Translate “ELEVEN PLUS TWO = TWELVE PLUS ONE” into Spanish

The Spanish translation of “ELEVEN PLUS TWO = TWELVE PLUS ONE” is “ONCE MAS CUATRO = CATORCE MAS UNO”.

Why?

  • both of these are anagrams, with the same multiset of letters on the left and right sides;
  • both are mathematically true (11 + 2 = 12 + 1, and 11 + 4 = 14 + 1).

(Or perhaps TRECE MAS DOS = DOCE MAS TRES, but that’s not as good in Mark Dominus’ sense since it involves less rearrangement of the letters – you can just swap “CE” and “S”)

Etymologically this all makes sense. “Eleven” descends from Old English enleofan, literally “one left”, and “twelve” from Old English twelf, literally “two left”. Spanish “once” is more straightforward – it descends from Latin “undecim”, from “unus” (one) and “decim” (ten); and “catorce” is from Latin “quattuordecim”, from “quattuor” (four) and “decim” (ten). And Latin “unus”, “quattuor” give Spanish “uno”, “cuatro”.

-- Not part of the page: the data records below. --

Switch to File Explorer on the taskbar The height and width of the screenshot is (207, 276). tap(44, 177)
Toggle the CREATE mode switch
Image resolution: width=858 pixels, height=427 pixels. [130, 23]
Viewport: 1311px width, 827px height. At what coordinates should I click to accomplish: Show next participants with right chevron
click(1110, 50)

I’d known about the English anagram before. I had thought the Spanish ones were new, but it seems to be an independent rediscovery. I came to this problem through this reddit thread, where the poster Lucpel18 wondered if it was possible to solve a system with for example

o \times n \times e = 1

t \times w \times o = 2

and so on. This can be done up to 10. It can’t be done for 12 and the obstruction is precisely the anagram above. In looking through the comments to that Reddit post I found a link to some previous investigations by Lee Sallows, in which he finds the Spanish anagram.

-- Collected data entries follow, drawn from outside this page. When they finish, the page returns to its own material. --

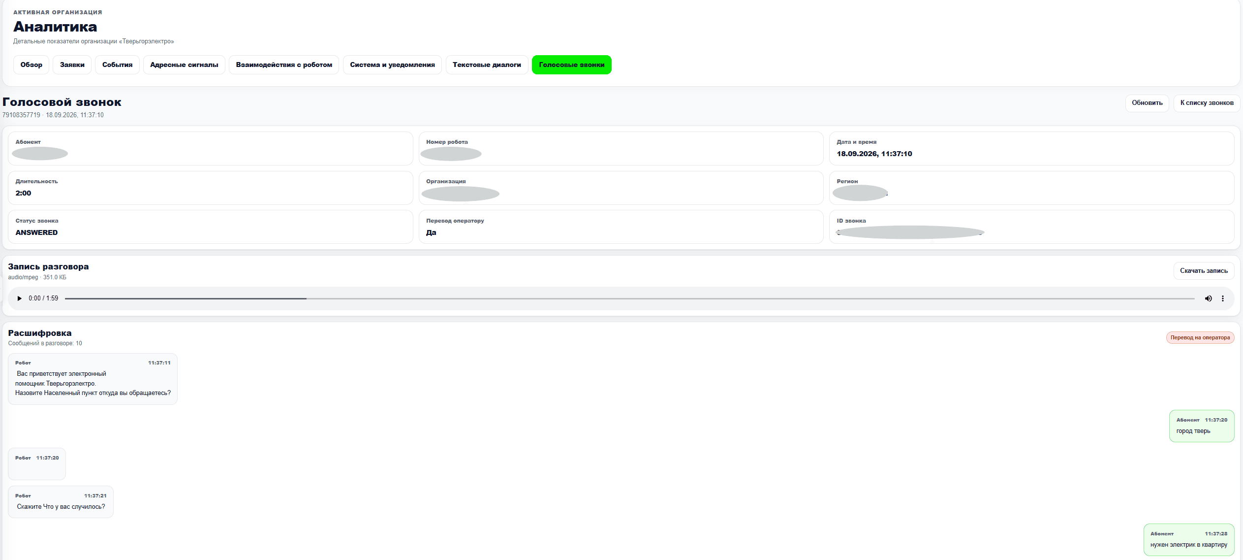
Task: Mute the audio player volume
Action: point(1208,298)
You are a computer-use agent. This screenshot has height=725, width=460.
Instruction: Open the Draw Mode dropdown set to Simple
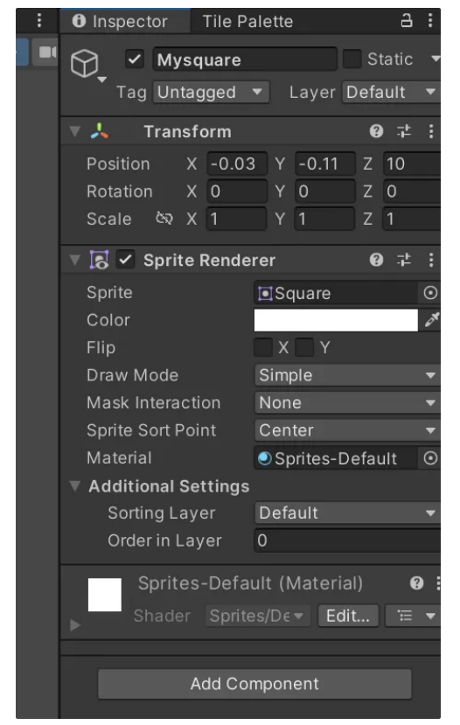click(x=347, y=375)
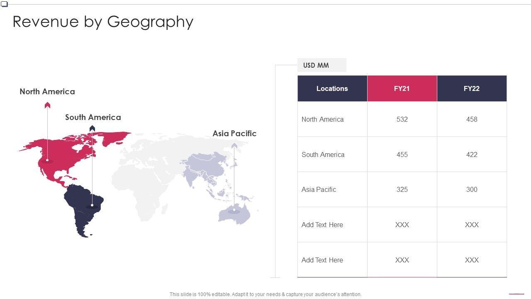Screen dimensions: 531x299
Task: Click the red arrow marker above North America
Action: [47, 105]
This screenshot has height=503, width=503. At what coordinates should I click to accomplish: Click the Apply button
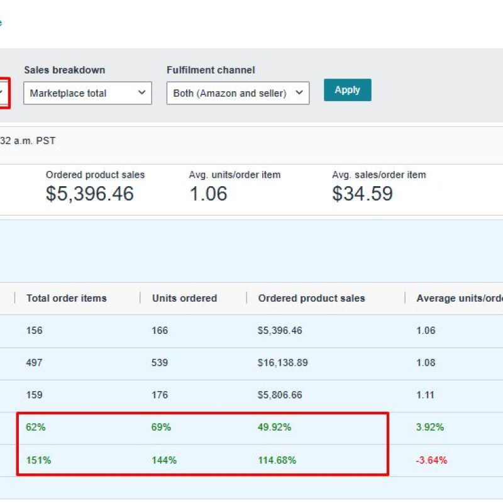pyautogui.click(x=347, y=90)
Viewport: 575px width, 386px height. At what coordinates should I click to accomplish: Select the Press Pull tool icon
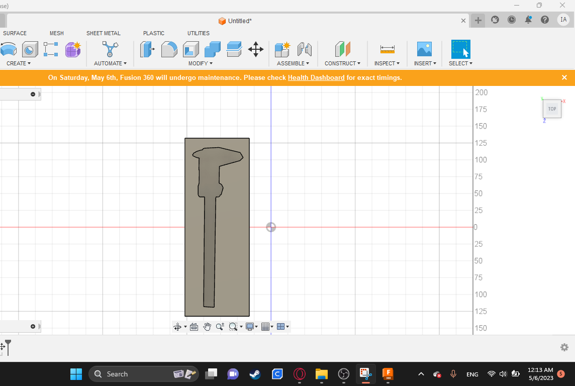tap(147, 49)
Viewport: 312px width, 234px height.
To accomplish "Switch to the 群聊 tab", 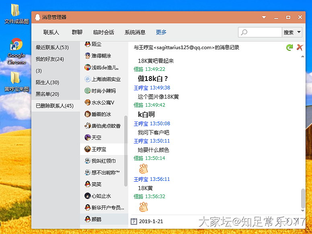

But it’s not possible to assign the letters in English (or any language with a similar numbering system) a value so that the value of all number-word is just the sum of its letters. Why not?

Constructive argument. SEVENTY-SIX and SIXTY-SEVEN have the same letters but do not have the same numerical value. (In German: FUNFUNDVIERZIG and VIERUNDFUNFZIG, that is, “five-and-forty” and “four-and-fifty”.)

Fancy argument. The lengths of the words for numbers only grow logarithmically in the size of the numbers. (This suggests the original multiplicative formulation… but we still have that pesky little obstruction at 67 and 76.)

2 thoughts on “Translate “ELEVEN PLUS TWO = TWELVE PLUS ONE” into Spanish

  1. I posed a similar puzzle to my puzzle list many years ago:

    Each letter of the alphabet is assigned a non-negative real number such that

    zero = 0
    one = 1
    two = 2
    three = 3
    four = 4
    five = 5
    six = 6
    seven = 7
    eight = 8
    nine = 9
    ten = 10
    twenty = 20
    thirty = 30
    forty = 40
    fifty = 50
    sixty = 60

    Solve for x.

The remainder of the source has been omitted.